Никомед игнорирует его реплику и, махнув рукой, словно отгоняя от лица муху, продолжает:
– …Много трудностей преодолел он на своем пути и даже… убил человека. И теперь никто не сможет заставить его презреть обязательства, которые он добровольно возложил на себя.
Священник делает несколько шагов в молчании, потом, тянется к Никомеду и шепчет ему на ухо:
– Кредиторы могут завладеть собственностью Аделаиды. Нужна ваша подпись, не то они сумеют добиться раздела имущества.
Барон ускоряет шаг и отвечает нарочито громко, отметая тем самым какую бы то ни было возможность конфиденциальности:
– Никомед знает, что церковь с ее безграничной властью и хитростью сможет убедить его сестру Аделаиду отказаться от своей части собственности в пользу брата-крестоносца.
Бласко вынужден сделать короткую пробежку, чтобы догнать успевшего уйти вперед Никомеда.
– Так ведь именно для этого нужна ваша подпись.
– По возвращении Никомед признает своей любую подпись, которая будет стоять под завещанием.
Священник некоторое время колеблется, раздумывая, не могут ли слова Никомеда послужить ключом к разрешению задачи, но потом, мотнув головой, окончательно отвергает такой выход из положения:
– Я еще раз взываю к вашим родственным чувствам! Сжальтесь же над умирающей сестрой…
– Сестра Никомеда ди Калатравы всегда жаждала смерти как первой ступеньки к столь желанной святости. Так что Никомед может лишь приветствовать это событие: оно приблизит осуществление надежды его сестры.
Четырехсотый день похода. Рамондо замечает похоронную процессию: Аделаида умерла
Усталый, оборванный, голодный Рамондо тщетно пытается взобраться на высокое дерево, на котором все еще поблескивают рыцарские доспехи барона.
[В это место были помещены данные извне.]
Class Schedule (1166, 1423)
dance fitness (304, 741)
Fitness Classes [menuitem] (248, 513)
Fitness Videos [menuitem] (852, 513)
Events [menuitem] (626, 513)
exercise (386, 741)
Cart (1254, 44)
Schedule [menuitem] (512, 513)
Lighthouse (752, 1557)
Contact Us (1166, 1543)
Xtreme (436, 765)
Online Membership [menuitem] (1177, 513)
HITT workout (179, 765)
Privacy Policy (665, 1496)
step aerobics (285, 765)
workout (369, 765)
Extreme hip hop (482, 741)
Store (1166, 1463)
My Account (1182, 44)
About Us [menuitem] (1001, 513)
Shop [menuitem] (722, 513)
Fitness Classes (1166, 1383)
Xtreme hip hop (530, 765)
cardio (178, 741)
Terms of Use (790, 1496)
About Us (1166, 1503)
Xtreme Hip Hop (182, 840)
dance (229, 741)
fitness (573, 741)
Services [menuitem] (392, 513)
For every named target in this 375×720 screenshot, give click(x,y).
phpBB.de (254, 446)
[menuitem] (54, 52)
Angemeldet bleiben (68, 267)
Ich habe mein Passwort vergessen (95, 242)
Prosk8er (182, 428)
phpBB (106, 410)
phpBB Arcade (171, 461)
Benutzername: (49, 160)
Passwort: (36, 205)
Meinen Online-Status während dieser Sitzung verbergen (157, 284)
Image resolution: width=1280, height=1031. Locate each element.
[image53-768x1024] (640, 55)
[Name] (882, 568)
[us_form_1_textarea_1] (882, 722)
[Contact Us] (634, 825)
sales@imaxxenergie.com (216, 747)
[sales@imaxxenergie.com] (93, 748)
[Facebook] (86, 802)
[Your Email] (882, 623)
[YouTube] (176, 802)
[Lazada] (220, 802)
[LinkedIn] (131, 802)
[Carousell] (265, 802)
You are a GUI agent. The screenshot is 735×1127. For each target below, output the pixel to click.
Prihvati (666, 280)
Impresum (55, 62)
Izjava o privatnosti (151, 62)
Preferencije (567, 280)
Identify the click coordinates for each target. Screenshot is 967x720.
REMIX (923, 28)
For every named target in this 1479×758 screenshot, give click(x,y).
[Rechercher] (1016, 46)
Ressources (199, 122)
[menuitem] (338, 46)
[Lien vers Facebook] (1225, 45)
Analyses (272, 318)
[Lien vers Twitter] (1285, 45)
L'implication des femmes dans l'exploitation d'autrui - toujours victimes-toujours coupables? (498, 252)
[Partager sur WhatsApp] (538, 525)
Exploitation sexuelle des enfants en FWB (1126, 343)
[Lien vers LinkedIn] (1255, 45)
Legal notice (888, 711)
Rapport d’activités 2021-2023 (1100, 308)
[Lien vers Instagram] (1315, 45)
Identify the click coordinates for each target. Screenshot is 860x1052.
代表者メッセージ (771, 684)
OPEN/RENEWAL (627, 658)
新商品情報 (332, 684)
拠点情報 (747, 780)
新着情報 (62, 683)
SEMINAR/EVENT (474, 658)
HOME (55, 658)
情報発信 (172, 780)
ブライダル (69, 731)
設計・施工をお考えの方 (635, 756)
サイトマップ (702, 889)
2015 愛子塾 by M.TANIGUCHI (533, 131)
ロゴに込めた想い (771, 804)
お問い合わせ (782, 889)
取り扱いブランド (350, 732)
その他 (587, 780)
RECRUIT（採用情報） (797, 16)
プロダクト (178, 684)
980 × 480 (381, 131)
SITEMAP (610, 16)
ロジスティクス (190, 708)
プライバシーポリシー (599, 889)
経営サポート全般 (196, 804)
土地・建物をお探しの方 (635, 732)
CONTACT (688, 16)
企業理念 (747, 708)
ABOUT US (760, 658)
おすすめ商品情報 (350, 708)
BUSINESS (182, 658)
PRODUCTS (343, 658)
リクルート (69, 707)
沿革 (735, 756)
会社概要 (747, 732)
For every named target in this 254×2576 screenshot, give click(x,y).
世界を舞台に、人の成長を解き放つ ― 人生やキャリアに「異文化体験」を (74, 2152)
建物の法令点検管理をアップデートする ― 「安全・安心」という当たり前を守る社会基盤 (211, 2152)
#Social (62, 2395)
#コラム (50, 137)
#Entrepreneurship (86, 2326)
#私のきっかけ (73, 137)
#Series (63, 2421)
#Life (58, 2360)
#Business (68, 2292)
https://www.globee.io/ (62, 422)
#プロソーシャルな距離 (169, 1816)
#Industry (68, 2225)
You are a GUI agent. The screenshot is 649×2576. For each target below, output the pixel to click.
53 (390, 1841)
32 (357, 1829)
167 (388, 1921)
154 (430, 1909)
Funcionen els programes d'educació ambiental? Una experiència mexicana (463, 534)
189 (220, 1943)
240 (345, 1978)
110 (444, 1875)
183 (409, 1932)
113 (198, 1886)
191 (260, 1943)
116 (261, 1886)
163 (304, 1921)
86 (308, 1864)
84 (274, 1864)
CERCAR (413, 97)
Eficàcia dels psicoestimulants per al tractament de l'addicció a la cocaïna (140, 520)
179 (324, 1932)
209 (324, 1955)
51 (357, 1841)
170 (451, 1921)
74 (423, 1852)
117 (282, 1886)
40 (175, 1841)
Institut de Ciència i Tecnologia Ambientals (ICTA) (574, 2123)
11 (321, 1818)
Никомед, держа мула под уздцы, подбадривает слугу:
– Ну, давай, давай, осталось немного.
Рамондо делает еще одну попытку и в который раз опять соскальзывает.
– Очень уж я ослаб, господин, и без вашей помощи, думаю, мне на это дерево не вскарабкаться.
Никомед подходит и помогает слуге, придерживая его за ноги и подталкивая вверх.
– Смотри хорошенько вон в том направлении и скажи, видишь ли ты там, вдали, город Дамаск?
Рамондо, напрягая зрение, смотрит в сторону замка.
– Вижу, как из ворот выходит похоронная процессия, господин. Наверняка это ваша сестра: на гробе покровы с гербами рода ди Калатравы. Никомед реагирует на его слова досадливым жестом:
– Не говори глупостей, Рамондо.
– Да мне ж все очень хорошо видно, господин. А вон и падре Бласко, и еще дочка дровосека с младенцем на руках. Эх, вот бы и мне оказаться на этих похоронах…
Вконец рассерженный, Никомед бьет кулаком по висящим на одном из нижних стульев доспехам, и грохот металла оглашает окрестности.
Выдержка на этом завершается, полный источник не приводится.